Professor of history and professor of educational leadership

“Looking at the governor’s budget proposal through the lens of history highlights the ambiguous relationship we have had in this country with public higher education. State involvement in grade 1-12 education actually goes back to the beginning of the 20th century. While we have always been willing to pay 100 percent for basic education, the commitment to higher ed has not been the same — but today a college degree is as important as a high school diploma was 60 years ago.

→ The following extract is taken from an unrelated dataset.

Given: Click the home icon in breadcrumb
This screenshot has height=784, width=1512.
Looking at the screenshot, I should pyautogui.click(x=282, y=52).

“We invest in public education not for the good of individuals but for the common good. Today, the need to invest in higher education has grown because the need for a college degree has grown.”

Michael G. Hagen

Associate professor and graduate chair, Department of Political Science

“Very near the start of his address, Gov. Corbett said, ‘The day of reckoning has come.’ On one hand, ‘reckoning’ merely means doing the math. ‘We have to spend less, because we have less to spend,’ Corbett put it. But ‘the day of reckoning,’ sometimes used as a synonym for ‘judgment day,’ invokes much more than math, dividing the world into good and evil.

“The principles his budget reflects include not simply fiscal discipline — the math — but also limited government, free enterprise and reform. Whether or not Pennsylvania’s current fiscal circumstances make these cuts necessary in some actuarial sense, these are cuts that, in the governor’s view, ought to be made under any circumstances."